29. PW6 testified that on 5th March 2018, she noticed that PW1 was constantly going to the washroom. This was not corroborated by PW1who in fact denied that she was going to the washroom incessantly on that day. Concerned for her health, she informed the headteacher requesting for permission to escort the minor to Gathambi Dispensary. She found a nurse who remained with the minor. The nurse was to call PW3 who was her guardian. She then went back to school maintaining that she did not meet anyone on the way. Interestingly, PW3 gave conflicting evidence stating that she was notified by PW6 that the minor was in hospital. Yet PW6 maintained that she never talked to PW3 and did not tell her about what had happened.

30. The above contradictions in my view do not create a chain of events that is believable. I am not satisfied that there was an element of truth in the prosecution’s evidence. In any event, I find it very suspicious that PW6 only recorded her statement on 3rd April 2023; about five years after the offence took place. The evidence of the minor was too scanty as to make a conclusion that she was defiled; let alone by the appellant.
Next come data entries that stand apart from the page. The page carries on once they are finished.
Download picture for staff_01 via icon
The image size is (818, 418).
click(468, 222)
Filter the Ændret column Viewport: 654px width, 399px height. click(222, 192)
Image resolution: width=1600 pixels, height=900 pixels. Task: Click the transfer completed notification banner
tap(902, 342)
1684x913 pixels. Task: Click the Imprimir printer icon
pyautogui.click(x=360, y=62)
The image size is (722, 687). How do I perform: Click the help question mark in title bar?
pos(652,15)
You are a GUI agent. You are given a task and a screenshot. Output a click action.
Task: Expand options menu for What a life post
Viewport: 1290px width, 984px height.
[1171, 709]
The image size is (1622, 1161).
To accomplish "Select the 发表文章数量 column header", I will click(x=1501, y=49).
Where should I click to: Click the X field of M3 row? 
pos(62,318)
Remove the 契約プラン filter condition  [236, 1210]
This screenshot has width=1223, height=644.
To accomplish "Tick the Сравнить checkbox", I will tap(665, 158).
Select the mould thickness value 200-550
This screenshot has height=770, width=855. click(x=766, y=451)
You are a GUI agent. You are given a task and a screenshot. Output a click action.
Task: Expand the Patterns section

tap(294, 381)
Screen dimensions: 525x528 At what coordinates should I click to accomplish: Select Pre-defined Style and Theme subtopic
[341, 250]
31. If indeed the complainant was in excruciating pain, as the prosecution’s witnesses purported to point out, the complainant would have been in that condition soon after the incident. There are so many loopholes that demonstrate that the production’s case was not watertight. Suely, a conviction cannot be sustained in the circumstances. The appellant put it to several witnesses that they framed the charges against him. I am persuaded that the appellant was charged to square out a grudge. He gave an alibi defence which I find satisfactory and shakes the prosecution’s evidence.

32. Furthermore, the medical evidence is not satisfactory. In this case, it is not clear if the minor’s hymn was torn. Though the injuries were estimated to be 48 hours, I am in doubt as to whether they were brought about by penetration or sexual assault for that matter. In any event, the PRC form was not adduced in evidence. That would have perhaps conclusively sealed that there was penetration.

33. In view of the foregoing, I find that the conviction rendered against the appellant was not safe. Accordingly, the appellant’s appeal must succeed. His conviction is quashed and substituted with an order acquitting him. His sentence is furthermore set aside. I direct that the appellant shall be immediately released from custody and be set at liberty unless otherwise lawfully held.It is so ordered.

JUDGEMENT DATED AND SIGNED AND DELIVERED VIRTUALLY THIS 28TH DAY OF MAY, 2025. ................................J.K.NG’ARNG’ARJUDGEJudgement delivered in the presence of Ndungu for the Appellant and Mamba for the Respondent. Siele/Mark (Court Assistants).